En Centrafrique, l’opposition est vent debout contre le Président Faustin-Archange Toaudéra qui, selon toute vraisemblance, veut faire un troisième mandat. Regroupés au sein du Bloc républicain pour la défense de la Constitution (BRDC), les opposants ont engagé un combat contre cette candidature en gestation à travers des manifestations.
Après une marche le 4 avril dernier, ils entendent revenir à la charge le 31 mai 2025, pour encore dire « non » au projet de nouveau bail de Toaudéra. Cet universitaire, qui a pris la tête du pays depuis 2016, devra toutefois répondre favorablement à l’appel de ses partisans, qui l’exhortent depuis plusieurs semaines à être à nouveau candidat à sa propre succession.
Ce scenario où un chef de l’Etat en exercice se fait désirer, quitte à se soumettre à la volonté de son camp, est bien connu des milieux politiques en Afrique.
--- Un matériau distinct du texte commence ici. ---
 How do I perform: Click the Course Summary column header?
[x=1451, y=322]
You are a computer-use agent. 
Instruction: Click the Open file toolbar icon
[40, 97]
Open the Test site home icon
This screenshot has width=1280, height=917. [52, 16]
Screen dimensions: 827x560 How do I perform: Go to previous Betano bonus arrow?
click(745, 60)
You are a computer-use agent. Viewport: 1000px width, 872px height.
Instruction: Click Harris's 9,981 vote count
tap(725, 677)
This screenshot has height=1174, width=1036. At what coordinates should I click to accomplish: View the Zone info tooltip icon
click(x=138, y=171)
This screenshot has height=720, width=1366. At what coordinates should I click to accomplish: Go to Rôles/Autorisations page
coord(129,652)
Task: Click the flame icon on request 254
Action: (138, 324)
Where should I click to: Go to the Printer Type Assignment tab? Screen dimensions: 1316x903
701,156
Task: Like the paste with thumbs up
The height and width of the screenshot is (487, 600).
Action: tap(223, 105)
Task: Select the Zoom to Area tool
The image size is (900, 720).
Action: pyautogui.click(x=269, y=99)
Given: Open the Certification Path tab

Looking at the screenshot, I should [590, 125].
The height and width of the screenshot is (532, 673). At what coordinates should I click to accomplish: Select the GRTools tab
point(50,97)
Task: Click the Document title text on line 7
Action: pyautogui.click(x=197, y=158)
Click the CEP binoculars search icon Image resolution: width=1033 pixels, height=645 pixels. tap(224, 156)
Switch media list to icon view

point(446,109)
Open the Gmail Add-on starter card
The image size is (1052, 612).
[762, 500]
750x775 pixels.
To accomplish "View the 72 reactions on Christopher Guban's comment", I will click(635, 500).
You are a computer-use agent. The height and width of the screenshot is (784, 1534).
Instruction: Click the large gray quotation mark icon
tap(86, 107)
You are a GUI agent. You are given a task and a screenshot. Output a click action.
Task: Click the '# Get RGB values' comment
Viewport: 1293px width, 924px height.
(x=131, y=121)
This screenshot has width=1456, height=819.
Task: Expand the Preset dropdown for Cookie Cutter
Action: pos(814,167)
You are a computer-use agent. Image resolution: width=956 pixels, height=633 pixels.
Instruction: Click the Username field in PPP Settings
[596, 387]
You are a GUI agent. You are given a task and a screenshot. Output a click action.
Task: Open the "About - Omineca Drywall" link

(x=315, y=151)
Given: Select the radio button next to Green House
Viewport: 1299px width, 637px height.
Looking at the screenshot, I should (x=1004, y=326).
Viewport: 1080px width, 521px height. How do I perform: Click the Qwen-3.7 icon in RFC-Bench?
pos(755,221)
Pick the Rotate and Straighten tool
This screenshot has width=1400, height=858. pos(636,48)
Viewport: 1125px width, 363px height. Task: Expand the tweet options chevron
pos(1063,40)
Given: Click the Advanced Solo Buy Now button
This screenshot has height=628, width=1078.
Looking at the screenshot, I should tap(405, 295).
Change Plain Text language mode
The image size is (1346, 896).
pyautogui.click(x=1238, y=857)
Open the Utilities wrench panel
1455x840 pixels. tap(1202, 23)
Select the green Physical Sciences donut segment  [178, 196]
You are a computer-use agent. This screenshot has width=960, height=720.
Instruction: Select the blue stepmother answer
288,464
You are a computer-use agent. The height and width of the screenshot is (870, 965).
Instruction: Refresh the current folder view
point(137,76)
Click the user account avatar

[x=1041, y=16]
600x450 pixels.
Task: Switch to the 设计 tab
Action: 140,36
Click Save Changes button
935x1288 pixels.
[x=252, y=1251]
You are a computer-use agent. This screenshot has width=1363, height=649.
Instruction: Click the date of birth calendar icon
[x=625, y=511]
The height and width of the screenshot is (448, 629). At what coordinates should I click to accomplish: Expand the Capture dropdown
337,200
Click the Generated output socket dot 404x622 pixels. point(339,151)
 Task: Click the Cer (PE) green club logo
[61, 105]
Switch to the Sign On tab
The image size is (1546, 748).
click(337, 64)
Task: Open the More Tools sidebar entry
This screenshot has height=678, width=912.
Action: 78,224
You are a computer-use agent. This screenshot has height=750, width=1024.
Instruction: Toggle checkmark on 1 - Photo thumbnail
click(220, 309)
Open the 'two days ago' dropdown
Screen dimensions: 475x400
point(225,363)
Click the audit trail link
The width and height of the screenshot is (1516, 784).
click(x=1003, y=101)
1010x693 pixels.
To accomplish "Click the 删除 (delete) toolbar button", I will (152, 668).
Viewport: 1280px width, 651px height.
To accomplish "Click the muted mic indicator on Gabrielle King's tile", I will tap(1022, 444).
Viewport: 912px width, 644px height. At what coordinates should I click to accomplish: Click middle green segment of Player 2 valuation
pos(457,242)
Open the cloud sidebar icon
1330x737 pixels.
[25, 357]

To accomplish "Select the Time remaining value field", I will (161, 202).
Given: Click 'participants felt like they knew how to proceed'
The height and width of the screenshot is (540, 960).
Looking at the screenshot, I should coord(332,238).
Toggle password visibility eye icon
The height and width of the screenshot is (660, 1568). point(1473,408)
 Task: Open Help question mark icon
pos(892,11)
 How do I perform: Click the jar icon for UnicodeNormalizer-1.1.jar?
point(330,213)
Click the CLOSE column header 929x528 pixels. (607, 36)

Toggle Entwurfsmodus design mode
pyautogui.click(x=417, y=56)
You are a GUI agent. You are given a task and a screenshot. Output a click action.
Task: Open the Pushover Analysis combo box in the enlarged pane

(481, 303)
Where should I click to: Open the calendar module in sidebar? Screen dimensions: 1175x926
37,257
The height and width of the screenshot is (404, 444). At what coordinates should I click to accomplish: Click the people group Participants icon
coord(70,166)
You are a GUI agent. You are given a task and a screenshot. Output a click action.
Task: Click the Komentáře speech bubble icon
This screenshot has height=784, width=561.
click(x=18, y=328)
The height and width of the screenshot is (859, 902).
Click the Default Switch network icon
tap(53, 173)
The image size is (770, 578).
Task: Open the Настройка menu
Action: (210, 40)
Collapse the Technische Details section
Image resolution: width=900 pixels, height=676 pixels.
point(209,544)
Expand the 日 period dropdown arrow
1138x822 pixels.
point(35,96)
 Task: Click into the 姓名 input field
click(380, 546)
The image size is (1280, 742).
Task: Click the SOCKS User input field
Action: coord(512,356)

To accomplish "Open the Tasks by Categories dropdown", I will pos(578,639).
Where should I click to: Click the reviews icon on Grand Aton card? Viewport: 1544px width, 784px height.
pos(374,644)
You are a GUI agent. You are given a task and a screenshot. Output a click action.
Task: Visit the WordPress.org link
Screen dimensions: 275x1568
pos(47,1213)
Toaudéra ne devra pas faire exception à cette pratique, sauf cas de force majeure, même s’il prétend être focus sur la gestion des affaires publiques. Il a sur son chemin, l’opposition qui crie à la dérive et redoute la tentation du pouvoir à vie, qui naît souvent de l’accumulation des mandats présidentiels.
Le chef de l’Etat centrafricain, qui marche sur un terrain glissant, s’inscrit désormais dans une dynamique de main tendue à l’opposition. Ces jours-ci, il a donné son feu vert à la tenue du dialogue politique souhaité par le BRDC, qui devra apporter des précisions sur le contenu des pourparlers. On s’attend à ce que les contours du dialogue soient définis au plus vite et donner lieu à l’ouverture des échanges, dans l’ultime objectif d’éviter des remous sociopolitiques en Centrafrique.
D’ores et déjà, on peut effleurer les sujets qui tiennent à cœur à l’opposition. Entre autres, elle réclame la non-participation de Touadera à la future présidentielle et appelle à la dissolution du Conseil constitutionnel et de l’Autorité nationale des élections (ANE). A voir ces points, on est en droit d’afficher un certain pessimisme quant à l’issue du dialogue politique envisagé, tant les positions paraissent tranchées a priori. Les intérêts divergent fortement.
Le Président Touadera va-t-il accepter renoncer à sa volonté de poursuivre ses chantiers à la tête de la Centrafrique ? Il est difficile d’y croire, tellement ses proches le soutiennent à bout de bras dans ce projet, au point de ne pas admettre le contraire. La candidature de Touadera ne semble plus être un secret bien gardé et il faudra de bonnes raisons pour l’amener à faire machine arrière.
A la limite, on peut imaginer, dans le cadre du dialogue politique annoncé, des concessions de la part du pouvoir sur des aspects organisationnels de la présidentielle à venir, mais pas véritablement sur la question d’un nouveau mandat de Touadera. Il a tout l’air, que l’ambition de rempiler du chef de l’Etat centrafricain est entretenue depuis un bon moment. Le terrain a même déjà été balisé, avec l’entrée en vigueur de la nouvelle Constitution en août 2023.
Ce texte, adopté à la suite d’un referendum, n’a pas la caution de l’opposition, qui y voit une manœuvre pour s’éterniser au pouvoir. Elle pourrait ne pas avoir tort, étant donné que la nouvelle Constitution autorise le Président Touadera à briguer un autre mandat, avec en prime, la suppression du quinquennat renouvelable une seule fois au profit du septennat renouvelable indéfiniment. Même si l’idée est à saluer car porteur de paix, le dialogue ne s’annonce pas comme un succès avant l’heure. Tout reste cependant possible en politique.